***** Exercise text *****

The promise from client.connect() resolves to SessionWelcomePayload. After this point, every outgoing envelope must include session_id (the SDK fills it in for you).

Runtime side

import {
  ARCPServer,
  StaticBearerVerifier,
  startWebSocketServer,
} from "@arcp/sdk";

const server = new ARCPServer({
  runtime: { name: "my-runtime", version: "1.0.0" },
  capabilities: { encodings: ["json"], agents: ["greet"] },
  bearer: new StaticBearerVerifier(new Map([["tok", { principal: "me" }]])),
  // optional tuning:
  resumeWindowSeconds: 600,
  heartbeatIntervalSeconds: 30,
  cancelGraceMs: 30_000,
});

await startWebSocketServer({
  host: "0.0.0.0",
  port: 7777,
  onTransport: (t) => server.accept(t),
});

server.accept(transport) returns a SessionContext representing the new session. Most callers never touch it directly; the runtime drives all per-session logic internally.

*****

Instructions ->
1. List every name that the ARCP SDK text imports from "@arcp/sdk".
2. Duplicate everything in the ARCP SDK text from "server.accept(transport) returns a" down to "per-session logic internally.".
The lines after the ARCP SDK text play no part in this exercise.

***** Information supplied *****

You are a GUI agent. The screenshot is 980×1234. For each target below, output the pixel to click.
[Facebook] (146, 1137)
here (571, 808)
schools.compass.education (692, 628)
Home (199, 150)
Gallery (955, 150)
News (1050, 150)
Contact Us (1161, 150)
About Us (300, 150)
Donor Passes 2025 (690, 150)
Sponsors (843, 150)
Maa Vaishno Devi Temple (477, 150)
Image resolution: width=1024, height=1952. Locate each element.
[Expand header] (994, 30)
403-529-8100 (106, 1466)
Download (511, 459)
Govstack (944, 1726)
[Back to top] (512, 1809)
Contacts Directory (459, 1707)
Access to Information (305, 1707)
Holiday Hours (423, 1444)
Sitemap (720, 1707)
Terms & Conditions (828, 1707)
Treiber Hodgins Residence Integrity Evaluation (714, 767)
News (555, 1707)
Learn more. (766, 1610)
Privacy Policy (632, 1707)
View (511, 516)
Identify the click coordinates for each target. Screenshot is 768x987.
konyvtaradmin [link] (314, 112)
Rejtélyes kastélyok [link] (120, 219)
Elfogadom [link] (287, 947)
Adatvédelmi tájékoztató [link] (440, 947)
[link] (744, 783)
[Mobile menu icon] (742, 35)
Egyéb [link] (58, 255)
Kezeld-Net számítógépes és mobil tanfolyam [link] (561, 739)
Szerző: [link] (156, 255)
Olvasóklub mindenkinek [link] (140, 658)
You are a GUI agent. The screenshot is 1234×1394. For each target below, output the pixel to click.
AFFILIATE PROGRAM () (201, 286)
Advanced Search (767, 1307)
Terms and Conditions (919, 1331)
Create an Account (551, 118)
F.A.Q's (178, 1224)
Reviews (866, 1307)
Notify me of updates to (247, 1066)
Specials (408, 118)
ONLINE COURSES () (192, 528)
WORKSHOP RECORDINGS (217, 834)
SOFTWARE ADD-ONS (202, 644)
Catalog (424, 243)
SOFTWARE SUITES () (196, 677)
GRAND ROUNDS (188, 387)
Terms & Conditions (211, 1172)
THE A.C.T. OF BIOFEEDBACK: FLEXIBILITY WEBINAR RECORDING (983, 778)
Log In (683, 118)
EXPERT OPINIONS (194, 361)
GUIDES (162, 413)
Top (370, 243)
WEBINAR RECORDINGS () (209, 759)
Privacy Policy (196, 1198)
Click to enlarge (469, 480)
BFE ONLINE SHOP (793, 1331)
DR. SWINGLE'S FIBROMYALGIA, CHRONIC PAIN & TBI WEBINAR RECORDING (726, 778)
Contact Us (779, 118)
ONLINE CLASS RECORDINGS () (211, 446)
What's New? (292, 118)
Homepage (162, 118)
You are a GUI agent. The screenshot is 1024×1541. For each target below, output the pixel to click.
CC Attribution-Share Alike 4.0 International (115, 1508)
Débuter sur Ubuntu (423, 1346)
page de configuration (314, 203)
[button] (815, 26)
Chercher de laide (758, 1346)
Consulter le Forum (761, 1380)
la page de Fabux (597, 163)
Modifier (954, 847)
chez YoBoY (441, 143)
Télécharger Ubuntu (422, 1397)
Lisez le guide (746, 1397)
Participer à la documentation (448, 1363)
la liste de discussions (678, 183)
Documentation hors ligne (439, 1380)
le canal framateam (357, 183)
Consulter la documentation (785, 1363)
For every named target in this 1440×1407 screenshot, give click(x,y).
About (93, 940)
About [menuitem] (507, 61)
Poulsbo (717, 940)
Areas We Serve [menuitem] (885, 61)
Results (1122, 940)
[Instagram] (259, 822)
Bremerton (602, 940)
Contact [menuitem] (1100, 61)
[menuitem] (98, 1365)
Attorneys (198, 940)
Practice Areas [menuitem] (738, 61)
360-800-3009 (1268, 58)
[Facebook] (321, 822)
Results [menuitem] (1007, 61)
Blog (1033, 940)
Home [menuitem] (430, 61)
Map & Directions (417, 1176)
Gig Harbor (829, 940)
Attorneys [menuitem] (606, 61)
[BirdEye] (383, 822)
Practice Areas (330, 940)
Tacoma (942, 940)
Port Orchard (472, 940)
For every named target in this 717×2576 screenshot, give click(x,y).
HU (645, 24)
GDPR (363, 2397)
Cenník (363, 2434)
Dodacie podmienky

*****

Solutions to the tasks ->
1. ARCPServer, StaticBearerVerifier, startWebSocketServer

2.
server.accept(transport) returns a SessionContext representing the new session. Most callers never touch it directly; the runtime drives all per-session logic internally.